Stored records
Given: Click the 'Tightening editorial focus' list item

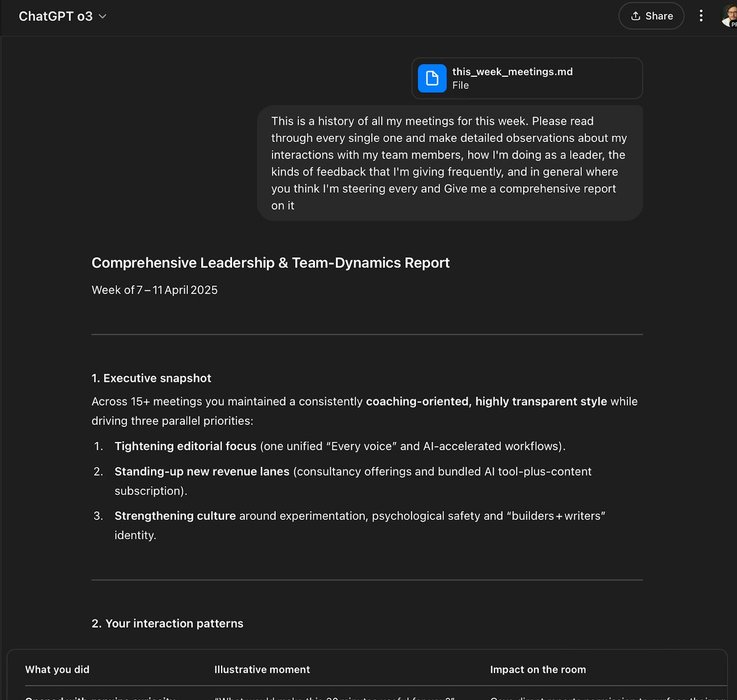Looking at the screenshot, I should tap(186, 446).
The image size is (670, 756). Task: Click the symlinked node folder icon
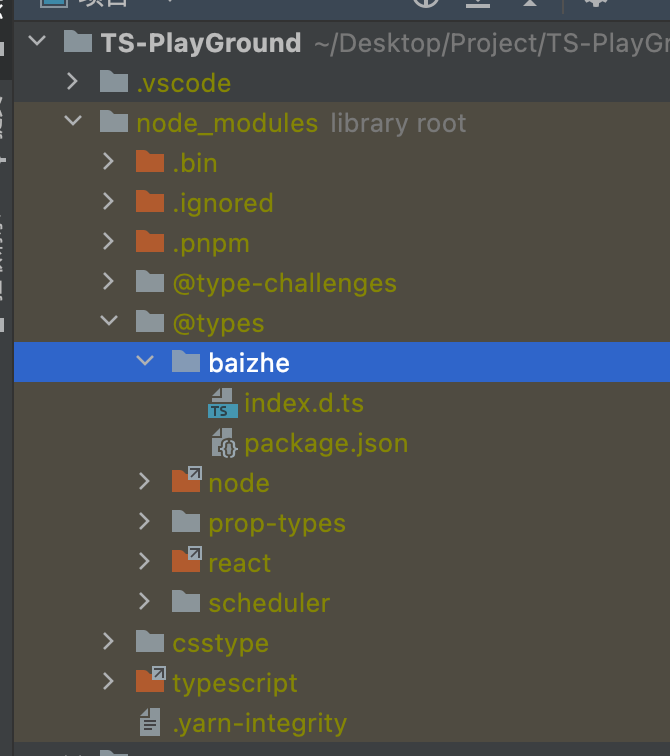click(187, 480)
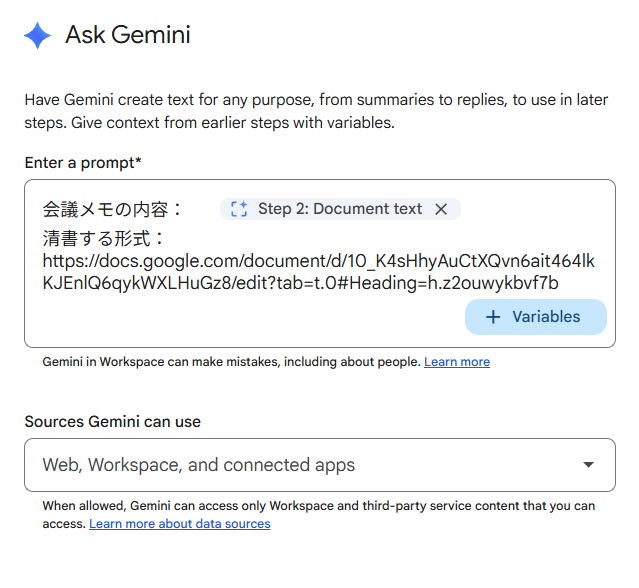Open Web, Workspace, and connected apps combo box
This screenshot has height=588, width=639.
300,465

* **TASK DESCRIPTION**
Reproduce the data above word for word and omit the images.

* **REPLY**
Given: Click the 'Tightening editorial focus' list item

Looking at the screenshot, I should tap(186, 446).
The image size is (670, 756). Task: Click the symlinked node folder icon
click(187, 480)
Open Web, Workspace, and connected apps combo box
This screenshot has height=588, width=639.
300,465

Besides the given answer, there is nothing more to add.